Hancock administration lays down $6.9 million to reimagine how Denver’s homeless shelters run

It’s the first chunk of money from a fund the mayor announced during his reelection campaign in April.
3 min. read
Outside the Denver Rescue Mission, April 12, 2019. (Kevin J. Beaty/Denverite)

UPDATE: On Dec. 23 Denver City Council unanimously approved the shelter improvement contracts.


Denver City Council members who got a briefing on the Hancock administration's re-imagining of homelessness services liked what they heard well enough to advance more than $5 million in contracts Wednesday.

That money will combine with $1.3 million in other funds to pay for more storage lockers and showers, improve access for people with disabilities and take other steps to transform shelters across the city.

"This is a really powerful package," Councilwoman Robin Kniech said after housing department chief Britta Fisher and her aides outlined plans during a meeting of the homelessness committee.

Fisher called the proposal part of a "vision for 24-7-access shelter, more residential shelter ... than overnight."

Kniech and her colleagues approved for full council consideration:

  • a $528,405 contract with Volunteers of America to provide 24-hour, long-stay shelter and services for older women and veterans who are women.
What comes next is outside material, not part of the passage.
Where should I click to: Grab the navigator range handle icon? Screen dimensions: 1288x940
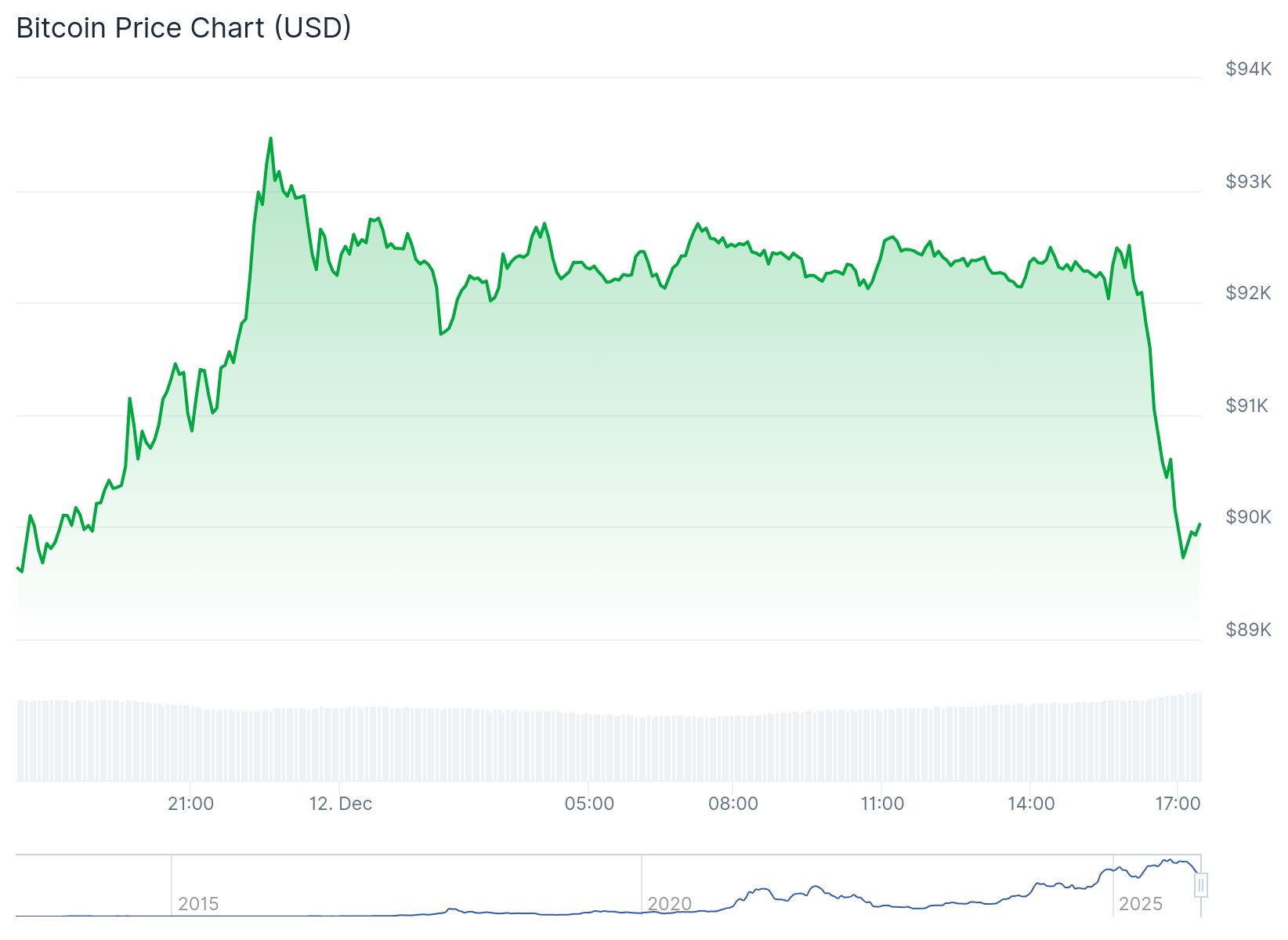1200,885
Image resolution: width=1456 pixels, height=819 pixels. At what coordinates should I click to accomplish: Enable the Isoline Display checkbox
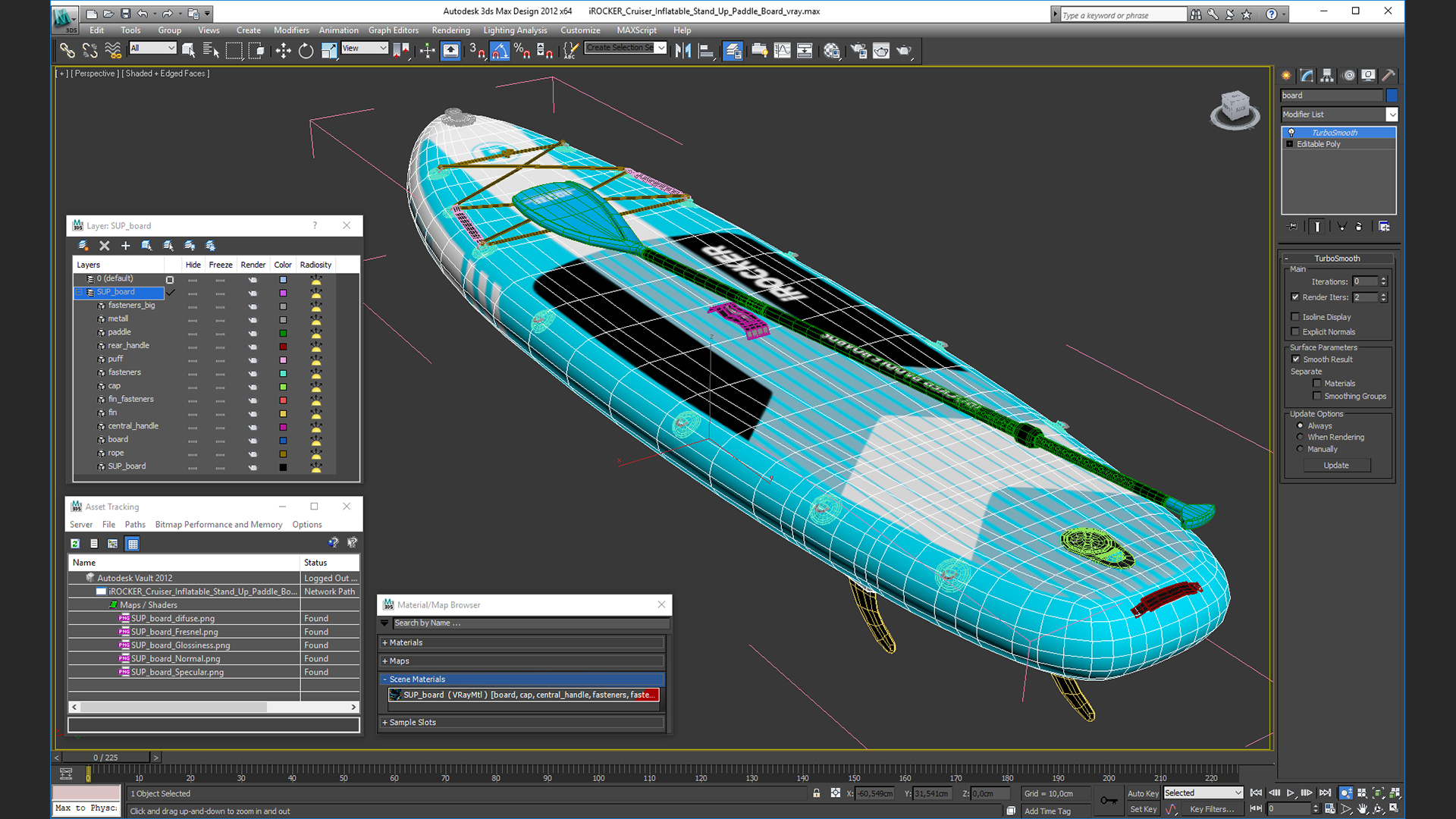click(1295, 317)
The new shelter will be housed at the Bill Daniels Veterans Services Center that Volunteers of America already runs at 1247 Santa Fe Drive.
  • two contracts with Denver Rescue Mission totaling $2.3 million that will allow the nonprofit to expand health and other services during the day, install an elevator, and make additional renovations at its 1130 Park Ave. West facility. Denver Rescue Mission will use some of the money to expand its Next Step program in which participants have 24-hour access to beds, lockers, a community room and laundry room as they work with case managers on plans for moving to permanent housing. Next Step served 743 men this year and Denver Rescue Mission hopes to serve more than 1,100 in the program next year.
  • an $840,682 contract with Urban Peak, which supports people experiencing homelessness between the ages 15 and 24, a group seen as poorly served by traditional shelters. Among other things, the money will allow Urban Peak to expand daily hours from three to 10 at its drop-in center at 2100 Stout St.
  • a $1.5 million addition to a contract with the Colorado Coalition for the Homeless for bridge housing, often a hotel room where, for example, a family awaiting an apartment can stay until funds for permanent housing are available.

The full City Council unanimously approved each of the measures on Dec. 23.

In addition, six contracts worth amounts too small for City Council approval, would expand services at shelters run by the Salvation Army and St. Francis Center and allow the nonprofit Family Promise to provide bridge housing.

In all, the city proposes to spend $6.9 million on homelessness programs. It's the first batch disbursed from a pot of $15.7 million that Mayor Michael Hancock announced in April.

All the contracts are for a year, with the possibility of new contracts in 2021 and 2022, housing director Fisher said. She said that in the long term, many shelters now open only at night would be transformed into "residential shelters."

The $15.7 million, to be spent over the next three years, includes $11.2 million from the city, $1 million from the Anschutz Foundation and $1.5 million from the Colorado Health Foundation. The Downtown Denver Partnership led a drive that resulted in a total contribution of $1 million from the Associated General Contractors of Colorado, the Visit Denver tourism association, Together Denver, JP Morgan Chase and others.